No, not that laser eye treatment.
It has also gradually become more frequent; when Ronaldo sizes up a free kick or Julio Cesar tries to keep his cool before a penalty the pointer lasers are there for all to see – captured by the television cameras time and time again.
But the problem hasn’t been addressed by the governing bodies properly. It has yet to be dealt with.
Opposing fans in the stands are trying their utmost to hinder the enemy by dazzling them with an intense light directly into their unsuspected pupils. The players try their best to ignore the fans’ attempts but sooner or later someone will be hurt by the damaging light and action must be taken before it gets out of hand.
Most recently the Indonesian president has said an official protest will be lodged with the Asian Football Federation about the alleged use of laser beams in an international against Malaysia.
Indonesia lost 3-0 in the first leg in Kuala Lumpur on Sunday and President Susilo Bambang Yudhoyono spoke on behalf of disgruntled fans and players as they complained about the Suzuki Cup final match.
This is just the tip of the iceberg and has only come to the attention of the masses as the fierce footballing rivalry represents one of the many spats between Indonesia and Malaysia.
The incident kicked off in the second half of Sunday’s game when the Indonesian team claimed that Malaysian supporters had shone lasers directly into players’ faces, including the captain, at several corner kicks, and the goalkeeper.
The game was halted for eight minutes as Indonesia’s players left the pitch but when play resumed, Malaysia scored three goals in just under 12 minutes. Cue uproar.
It may not seem like a huge deal but the repercussions of lasers in the eye biggest concern with laser pointers causing temporary optical problems. These issues include flash blindness, glare, and afterimages. While it only lasts for a few seconds, it can be extremely dangerous when someone is involved in a task which requires vision, such as partaking in sporting activity.
There are long-standing side effects too. Afterimages can last for several days, and take the form of small spots in the vision. Glare, a reduction of visibility caused by bright light, occurs while the laser pointer is directed at the eyes.
Fortunately, the eye problems most commonly associated with laser pointers do not take the form of permanent damage. More profound optical damage can also result, if the exposure is prolonged. Most laser pointers have a very low power output, but when it is focused on the retina through the lens of the eye, it can cause damage.

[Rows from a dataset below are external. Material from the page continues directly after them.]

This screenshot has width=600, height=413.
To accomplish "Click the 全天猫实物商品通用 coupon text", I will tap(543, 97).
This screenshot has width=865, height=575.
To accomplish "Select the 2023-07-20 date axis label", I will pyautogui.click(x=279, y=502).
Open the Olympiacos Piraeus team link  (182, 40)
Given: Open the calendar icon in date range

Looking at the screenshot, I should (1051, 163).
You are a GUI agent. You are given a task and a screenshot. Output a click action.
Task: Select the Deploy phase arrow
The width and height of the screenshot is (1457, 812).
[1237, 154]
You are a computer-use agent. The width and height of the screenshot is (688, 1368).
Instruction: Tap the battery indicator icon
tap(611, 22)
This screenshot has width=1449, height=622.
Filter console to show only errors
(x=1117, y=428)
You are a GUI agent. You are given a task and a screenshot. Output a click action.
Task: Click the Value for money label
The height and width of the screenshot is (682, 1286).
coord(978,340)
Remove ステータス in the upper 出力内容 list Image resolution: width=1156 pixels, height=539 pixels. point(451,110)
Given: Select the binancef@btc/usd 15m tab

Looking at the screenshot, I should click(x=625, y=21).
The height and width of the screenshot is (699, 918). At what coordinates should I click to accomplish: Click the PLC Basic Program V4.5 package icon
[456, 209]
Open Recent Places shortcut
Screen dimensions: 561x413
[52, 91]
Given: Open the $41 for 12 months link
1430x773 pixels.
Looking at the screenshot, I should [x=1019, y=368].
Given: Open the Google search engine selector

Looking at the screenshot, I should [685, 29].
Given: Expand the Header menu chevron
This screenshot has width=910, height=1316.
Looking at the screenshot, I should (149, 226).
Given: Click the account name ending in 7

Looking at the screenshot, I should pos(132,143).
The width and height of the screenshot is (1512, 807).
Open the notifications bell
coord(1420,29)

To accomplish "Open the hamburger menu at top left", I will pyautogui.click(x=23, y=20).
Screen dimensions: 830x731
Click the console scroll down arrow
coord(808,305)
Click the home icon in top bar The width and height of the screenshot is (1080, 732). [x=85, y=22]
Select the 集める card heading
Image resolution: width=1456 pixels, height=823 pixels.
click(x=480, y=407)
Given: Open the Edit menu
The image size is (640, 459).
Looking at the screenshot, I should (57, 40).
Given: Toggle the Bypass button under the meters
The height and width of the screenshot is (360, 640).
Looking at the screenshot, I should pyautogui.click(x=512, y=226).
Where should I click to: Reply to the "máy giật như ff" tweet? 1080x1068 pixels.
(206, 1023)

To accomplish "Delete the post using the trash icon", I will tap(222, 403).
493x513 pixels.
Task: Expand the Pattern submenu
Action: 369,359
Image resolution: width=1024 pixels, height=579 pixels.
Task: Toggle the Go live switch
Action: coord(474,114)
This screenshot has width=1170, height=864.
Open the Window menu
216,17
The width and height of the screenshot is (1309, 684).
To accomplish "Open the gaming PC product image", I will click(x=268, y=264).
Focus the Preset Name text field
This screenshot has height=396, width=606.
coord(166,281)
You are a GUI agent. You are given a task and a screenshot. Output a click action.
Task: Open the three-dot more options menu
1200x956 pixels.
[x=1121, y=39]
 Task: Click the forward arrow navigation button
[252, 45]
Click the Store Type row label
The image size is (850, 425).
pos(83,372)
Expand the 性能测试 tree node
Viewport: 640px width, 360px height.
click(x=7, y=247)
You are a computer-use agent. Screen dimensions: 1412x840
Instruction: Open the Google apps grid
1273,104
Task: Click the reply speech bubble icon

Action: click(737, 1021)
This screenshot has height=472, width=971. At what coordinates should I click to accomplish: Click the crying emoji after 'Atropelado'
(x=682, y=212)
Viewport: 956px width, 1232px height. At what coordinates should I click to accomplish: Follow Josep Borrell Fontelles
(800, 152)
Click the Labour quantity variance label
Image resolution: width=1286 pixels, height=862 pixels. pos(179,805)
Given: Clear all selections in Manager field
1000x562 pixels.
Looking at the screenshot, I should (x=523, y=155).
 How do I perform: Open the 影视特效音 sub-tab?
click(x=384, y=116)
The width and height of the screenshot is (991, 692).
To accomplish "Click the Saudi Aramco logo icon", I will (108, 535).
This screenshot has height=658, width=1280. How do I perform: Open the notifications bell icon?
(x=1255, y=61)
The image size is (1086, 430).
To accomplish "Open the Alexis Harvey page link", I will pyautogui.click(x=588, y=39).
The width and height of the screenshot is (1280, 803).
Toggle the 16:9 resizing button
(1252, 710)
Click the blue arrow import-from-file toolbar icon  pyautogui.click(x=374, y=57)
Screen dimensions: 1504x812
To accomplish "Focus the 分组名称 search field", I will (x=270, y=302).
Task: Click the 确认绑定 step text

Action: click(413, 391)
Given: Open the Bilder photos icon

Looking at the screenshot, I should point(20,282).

Continuously staring into a laser pointer through a fully dilated eye for over one minute may cause a retinal burn.
This is not a huge issue in England but Chelsea striker Didier Drogba did fall victim to a laser in a league game against London rivals West Ham United in 2007. After the incident, the incensed Ivorian said: “It’s difficult as you see this green light.”
“This is a stupid fan I think. The rest of the West Ham fans were good. I think they supported their team. That’s what we want to see in the stadium, not these kinds of things.”
Another isolated incident involved Manchester United in last seasons Champions League tie against Turkish side Besiktas.
The United players had to cope with a rogue Besiktas fan trying to upset their concentration by pointing a laser in their direction.
“It was in the first half, although thankfully the police did something about it,” explained United boss Sir Alex Ferguson.
“They managed to get the culprit, which is good because I noticed it particularly on Jonny Evans. It seemed to be on him all the time.”
Fifa were forced to take action against Greece over the alleged use of lasers by fans during a World Cup qualifier last year.
Greek supporters are reported to have tried to distract Israel goalkeeper Dudu Aouate with laser beams during their 2-1 win in Heraklion. However, no action was taken.
With this problem steadily growing, especially abroad, the bigwigs at Fifa will have to take affirmative action sooner rather than later before some serious damage is done.